Begin Input rows

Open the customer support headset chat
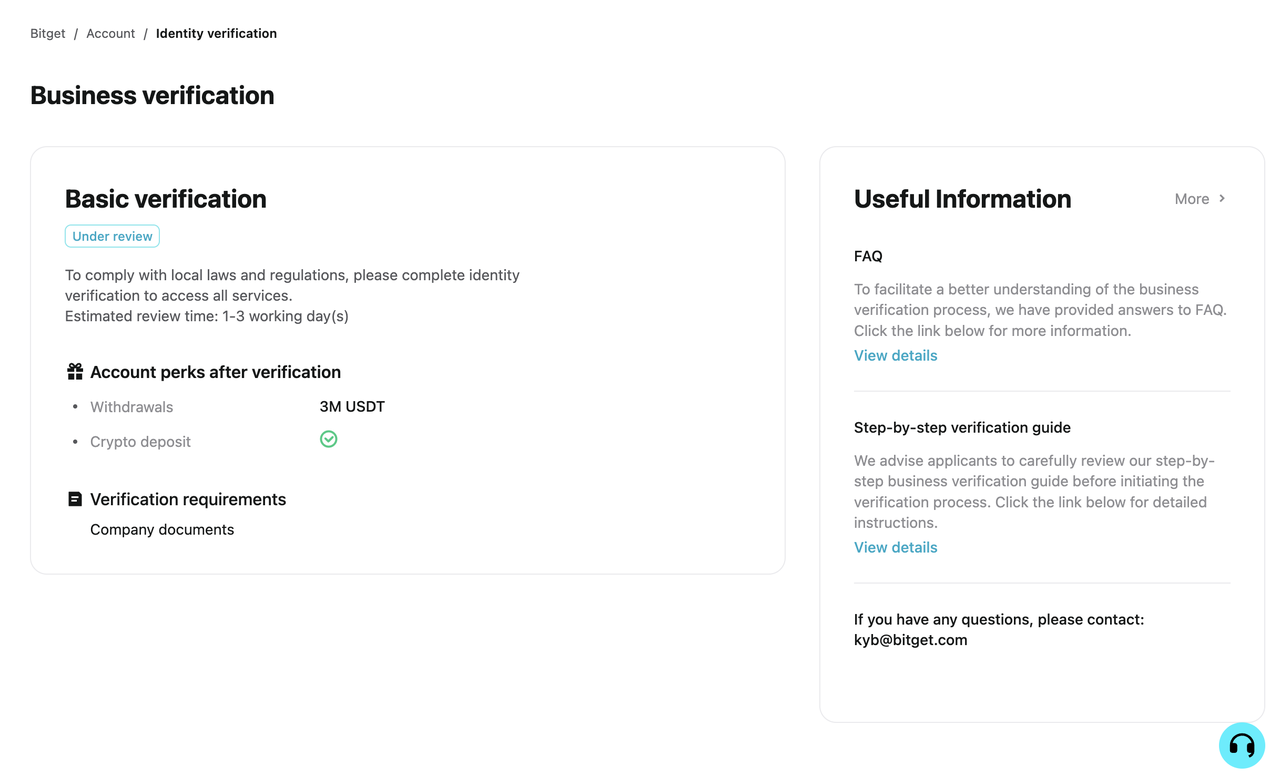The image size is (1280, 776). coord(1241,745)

End Input rows
Begin Input rows

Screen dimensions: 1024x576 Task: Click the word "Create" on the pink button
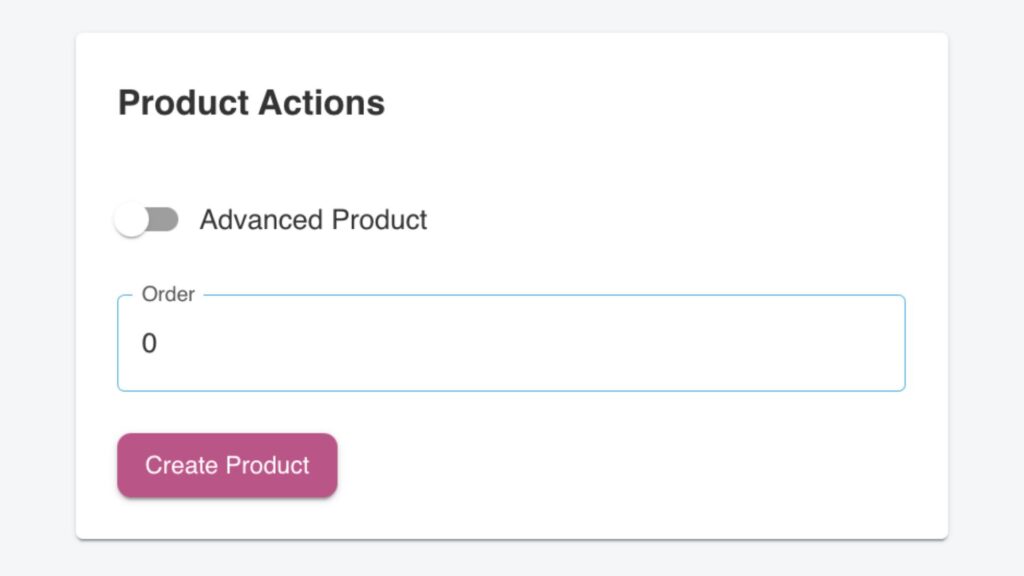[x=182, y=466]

End Input rows
Begin Input rows

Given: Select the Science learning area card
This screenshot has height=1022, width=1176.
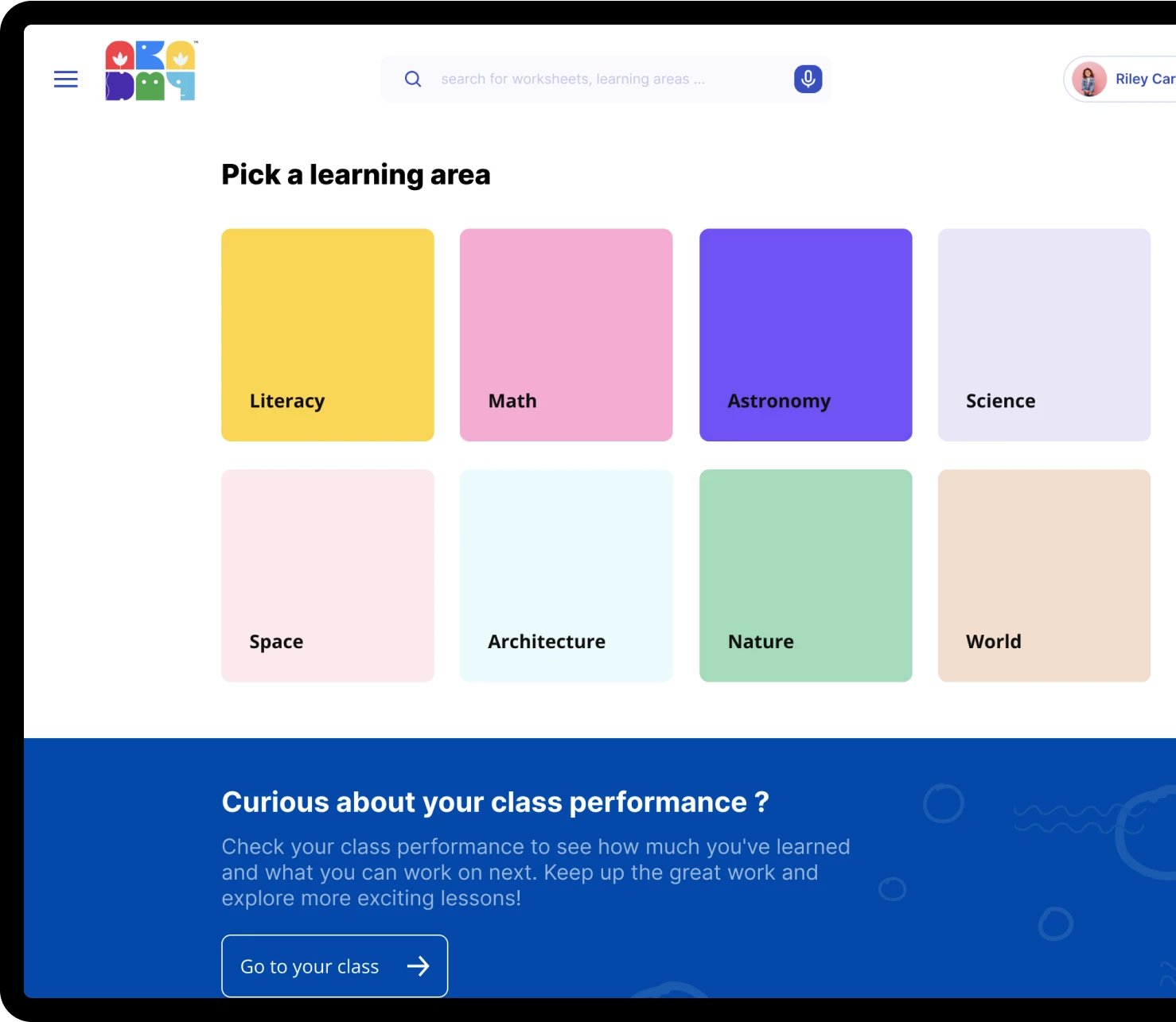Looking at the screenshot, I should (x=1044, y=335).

End Input rows

» Exercise description:
Output the records word for word, starting with the line containing "Screen dimensions: 1024x576" and going on through the line containing "[x=182, y=466]", both included. Leave the pictures out of the answer.

» Final result:
Screen dimensions: 1024x576 Task: Click the word "Create" on the pink button
[x=182, y=466]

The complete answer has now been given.